China applies to join international trade bloc spurned by Trump

·3-min read

China has officially applied to join an Asia-Pacific free trade group which was originally aimed at countering Beijing’s regional influence.

China’s commerce minister Wang Wentao announced that he submitted China’s application to join the Comprehensive and Progressive Agreement for Trans-Pacific Partnership (CPTPP) in a letter to New Zealand’s Minister for Trade and Export Growth, who is acting as CPTPP depositary.

The Global Times called it a “landmark” move and said that China’s application to join the trade group “cements the country’s leadership in global trade” and leaves the United States “increasingly isolated.”

The CPTPP was originally promoted by ex-president Barack Obama and was signed by 11 countries including Australia, Canada, Chile, Japan and New Zealand in 2018. Prior to that, the group was known as the Trans-Pacific Partnership (TPP) and “seen as an important economic counterweight to China’s regional influence,” Reuters reported.

In 2017, the then-US president Donald Trump pulled out of the group. Joe Biden has not yet rejoined the free trade group.

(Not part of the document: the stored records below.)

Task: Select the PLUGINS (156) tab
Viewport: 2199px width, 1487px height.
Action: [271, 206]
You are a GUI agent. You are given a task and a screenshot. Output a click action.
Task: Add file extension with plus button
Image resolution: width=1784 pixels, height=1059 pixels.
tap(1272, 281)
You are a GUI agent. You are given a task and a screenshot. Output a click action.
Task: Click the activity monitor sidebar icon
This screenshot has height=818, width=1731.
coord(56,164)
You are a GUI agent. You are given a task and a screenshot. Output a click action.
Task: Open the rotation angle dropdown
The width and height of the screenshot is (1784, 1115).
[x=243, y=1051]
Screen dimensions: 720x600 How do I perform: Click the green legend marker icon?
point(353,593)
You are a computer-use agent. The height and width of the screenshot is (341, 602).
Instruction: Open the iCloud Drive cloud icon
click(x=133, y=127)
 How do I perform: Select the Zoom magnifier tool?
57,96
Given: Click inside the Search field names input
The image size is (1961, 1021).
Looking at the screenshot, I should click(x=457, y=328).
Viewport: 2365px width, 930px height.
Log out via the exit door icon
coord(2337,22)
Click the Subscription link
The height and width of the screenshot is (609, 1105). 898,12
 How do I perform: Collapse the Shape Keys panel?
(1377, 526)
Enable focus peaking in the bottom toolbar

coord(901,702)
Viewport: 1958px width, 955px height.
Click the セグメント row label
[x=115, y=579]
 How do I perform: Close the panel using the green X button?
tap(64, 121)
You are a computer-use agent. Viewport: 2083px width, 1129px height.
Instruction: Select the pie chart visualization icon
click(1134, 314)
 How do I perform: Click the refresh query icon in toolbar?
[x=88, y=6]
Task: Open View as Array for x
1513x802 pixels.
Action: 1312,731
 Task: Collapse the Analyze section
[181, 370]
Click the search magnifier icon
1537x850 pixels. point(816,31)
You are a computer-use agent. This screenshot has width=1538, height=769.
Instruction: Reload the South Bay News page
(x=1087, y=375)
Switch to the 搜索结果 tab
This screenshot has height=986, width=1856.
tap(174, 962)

Meanwhile, the statement said that the two ministers held a teleconference discussing relevant follow-up work after China’s official application.

The local Chinese media called the move “another giant step” after the signing of the Regional Comprehensive Economic Partnership (RCEP).

China’s application to join the CPTPP comes a day after the US, UK and Australia formed a new defence-focused grouping in the Indo-Pacific, known as AUKUS, intended to counter Beijing.

Earlier this year, China’s Ministry of Commerce had said that the country was “actively conducting a study on matters related to joining the CPTPP.”

Gao Lingyun, an expert at the Chinese Academy of Social Sciences in Beijing told the Global Times that “the move is a significant development for China’s involvement in international economic and trade deal-setting” and added that it “tends to put China on a better position in deciding on future trade rules.”

The deal is also expected to “complement existing domestic efforts to deepen reform and opening-up,” Mr Gao said.

If China joins the group — that already includes Canada, Australia, Brunei, Chile, Japan, Malaysia, Mexico, Peru, Singapore and Vietnam; Britain is negotiating to join the group — that would quadruple the total population within the group to some two billion people, Associated Press reported.

Song Wei, a research fellow at the Chinese Academy of International Trade and Economic Cooperation, a think tank under the ministry of commerce told the Global Times that the application filing is indicative of: “China’s unswerving stance on global trade openness despite the rise of global trade protectionism that’s being fanned by the long tail of Covid-19.”

Ms Song also noted that the trade deal is “envisioned to cement China’s role as a contributor to regional and global trade integration” and it is also hoped that its progress can “spur China-US cooperation.”

Former Acting Deputy US Trade Representative, Wendy Cutler was quoted by Nikkei as saying: “China’s application to join the CPTPP is one more data point on why Washington needs to step up its economic engagement in the Indo-Pacific, including on trade.”

Meanwhile, Thailand has also indicated an interest in joining the CPTPP.